2. Section 405.350 is amended by revising the introductory
paragraph to read as follows:
Sec. 405.350 Individual's liability for payments made to providers and
other persons for items and services furnished the individual.
Any payment made under title XVIII of the Act to any provider of
services or other person with respect to any item or service furnished
an individual shall be regarded as a payment to the individual, and
adjustment shall be made pursuant to Secs. 405.352 through 405.358
where:
* * * * *
3. Section 405.356 is revised to read as follows:
Sec. 405.356 Principles applied in waiver of adjustment or recovery.
The principles applied in determining waiver of adjustment or
recovery (Sec. 405.355) are the applicable principles of Sec. 405.358
and 20 CFR 404.507-404.509, 404.510a, and 404.512.
4. New Sec. 405.357 is added to subpart C to read as follows:
Sec. 405.357 Notice of right to waiver consideration.
Whenever an initial determination is made that more than the
correct amount of payment has been made, notice of the provisions of
section 1870(c) of the Act regarding waiver of adjustment or recovery
shall be sent to the overpaid individual and to any other individual
against whom adjustment or recovery of the overpayment is to be
effected (see Sec. 405.358).
5. New Sec. 405.358 is added to subpart C to read as follows:
Sec. 405.358 When waiver of adjustment or recovery may be applied.

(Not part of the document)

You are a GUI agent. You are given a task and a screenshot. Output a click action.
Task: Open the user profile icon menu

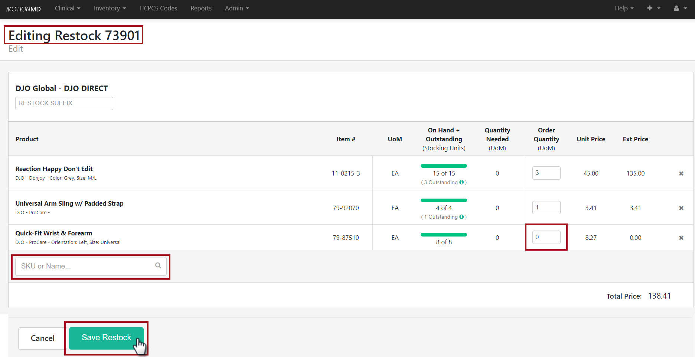pos(680,8)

Section 1870(c) of the Act provides that there shall be no
adjustment or recovery in any case where an incorrect payment under
title XVIII (hospital and supplementary medical insurance benefits) has
been made (including a payment under section 1814(e) of the Act with
respect to an individual:
(a) Who is without fault, and
(b) Adjustment or recovery would either:
(1) Defeat the purposes of title II or title XVIII of the Act, or
(2) Be against equity and good conscience.
(Catalog of Federal Domestic Assistance Program No. 93.773,
Medicare--Hospital Insurance; and Program No. 93.774, Medicare--
Supplementary Medical Insurance Program)
Dated: July 1, 1996.
Bruce C. Vladeck,
Administrator, Health Care Financing Administration.